→ **Problem details**: The pictures must be left out, while the rest of the data is copied exactly.

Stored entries

◆ ◆ ◆ ◆

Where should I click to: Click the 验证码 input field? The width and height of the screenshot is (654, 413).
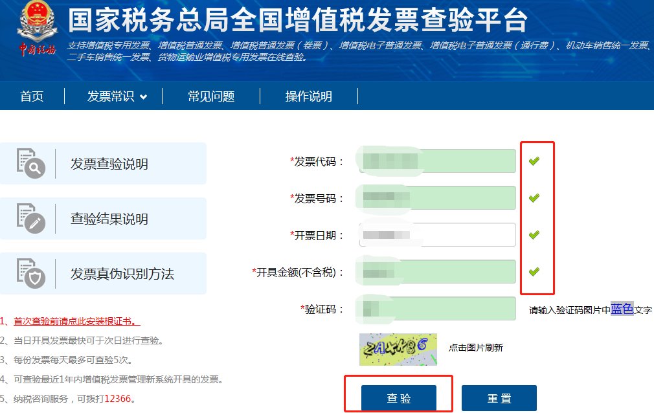(x=437, y=309)
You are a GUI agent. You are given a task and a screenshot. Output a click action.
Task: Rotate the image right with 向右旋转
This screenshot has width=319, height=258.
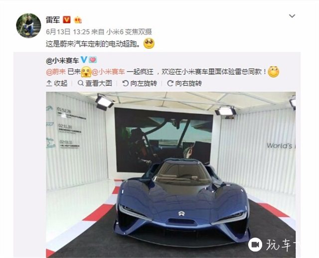tap(184, 84)
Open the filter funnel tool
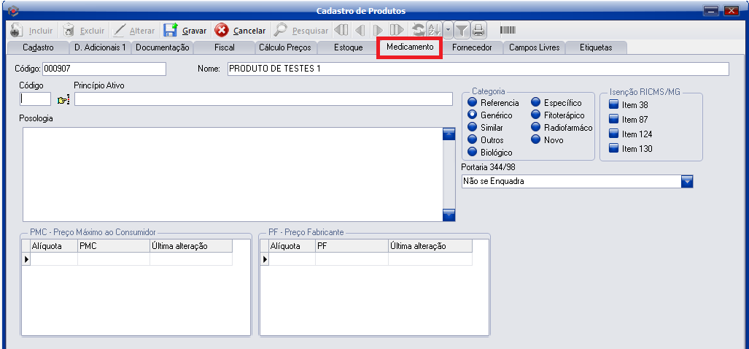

◆ ◆ ◆ ◆

→ **Exercise output**:
Where should I click to: Click the 验证码 input field? The width and height of the screenshot is (654, 413).
(x=437, y=309)
You are a GUI agent. You are given a task and a screenshot. Output a click action.
Task: Rotate the image right with 向右旋转
This screenshot has width=319, height=258.
tap(184, 84)
Open the filter funnel tool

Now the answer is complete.